Когда они оказались на диване в первый раз, его приятно удивило фарфоровое свечение ее узеньких ног и яркая чернота волосяного треугольника в темноте, а также неожиданная при такой тщедушности полнота грудей с крупными темными сосками кормившей женщины. С его стороны это был яростный налет, с ее – покорная жертва. Натягивая чулки, она намеренно замешкалась на виду и спросила трогательным голоском, понравилось ли ему все это. Она-то уже спала со многими мужчинами,
Их воровские встречи повторились несколько (немного) раз, когда жена увозила дочь к маме. Он тут же созванивался с Танькой из телефона-автомата, что напротив подъезда, она приезжала, пила чай, выставив на обозрение скрещенные ножки в черных колготках, потом он садился перед ней, целовал, гладил, тискал, вел на диван… Но вот признак признаков: потом ему не очень жгуче, но хотелось, чтобы она ушла и оставила его наедине с приятными ощущениями. Приходила она и при жене, и как-то явилась с одним из юных, холостых друзей
Хафизова, Антошкиным, игравшим с нею в завлекалки на полу, за чаем, вином и гитарными подпоручиками, примерно так же, как кучерявый Петя играл с хафизовской женой. Это становилось неинтересно, неэксклюзивно, и звонки с его стороны почти прекратились.
Предпоследний раз он завалил ее впопыхах, когда Танька с
Антошкиным были уже невестой и женихом, и жених успел отбежать за вином ровно настолько, сколько необходимо для торопливого совокупления в одежде. Последний же раз он пришел к Таньке домой, когда невмоготу стало терпеть веселье жениных гостей.
Они пили на темной кухне ядреную папину настойку, полы халата у нее расползлись, он стал целовать ее узкие ноги и бормотать всякую всячину. Она неубедительно ломалась (ибо, несмотря на свое
“проститутство”, никогда не подходила к делу естественно), поначалу не оставляла его ночевать, потом – не разрешала перелечь в ее постель, потом – снять с нее трусы, хотя лифчик сняла заранее и, наконец, грубо призналась, что всего полтора часа назад в этой самой постели ее имел Антошкин. Что пуще раззадорило Хафизова.
Ночь закончилась памятной сценкой. Возле, самой двери Танька поцеловала его и во время поцелуя запустила в рот припрятанный за щекою глоток вина.

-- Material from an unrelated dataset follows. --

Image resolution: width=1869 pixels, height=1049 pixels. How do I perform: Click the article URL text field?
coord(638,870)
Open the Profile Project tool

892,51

– Наверное, мы не будем больше встречаться, – печально сказала она в расчете на уговоры, но уговоров не последовало.
Хафизов едва удерживался от радостного смеха. “Конечно, нет”, – отчетливо произнес он про себя. И, как племянницу, чмокнул ее в прохладную щеку.
ЧУМА
Танька обожала щекотку ревности. Она приходила с бывшим мужем к
Антошкину, с Антошкиным – к Хафизову, с еще одним общим другом – к тому и другому и третьему. Чем более открыто, откровенно и цивилизованно происходила эта свальная дружба, тем больше ей нравилось. Но только со стороны мужчин. Сама она в присутствии соперниц бесилась, как янычар.
Зачем она впервые привела к нему Елену? Кого-то чем-то испытать, кого-то чем-то задеть? Испытание, во всяком случае, прошло неуспешно для нее.
До этого Елена попадалась на пути Хафизова дважды. В театральной студии, из которой произросли почти все персонажи этого фарса, она все время отбегала в сторону и возбужденно разбиралась с самым мускулистым, хотя и невысоким, и угрюмым из околотеатральных парней.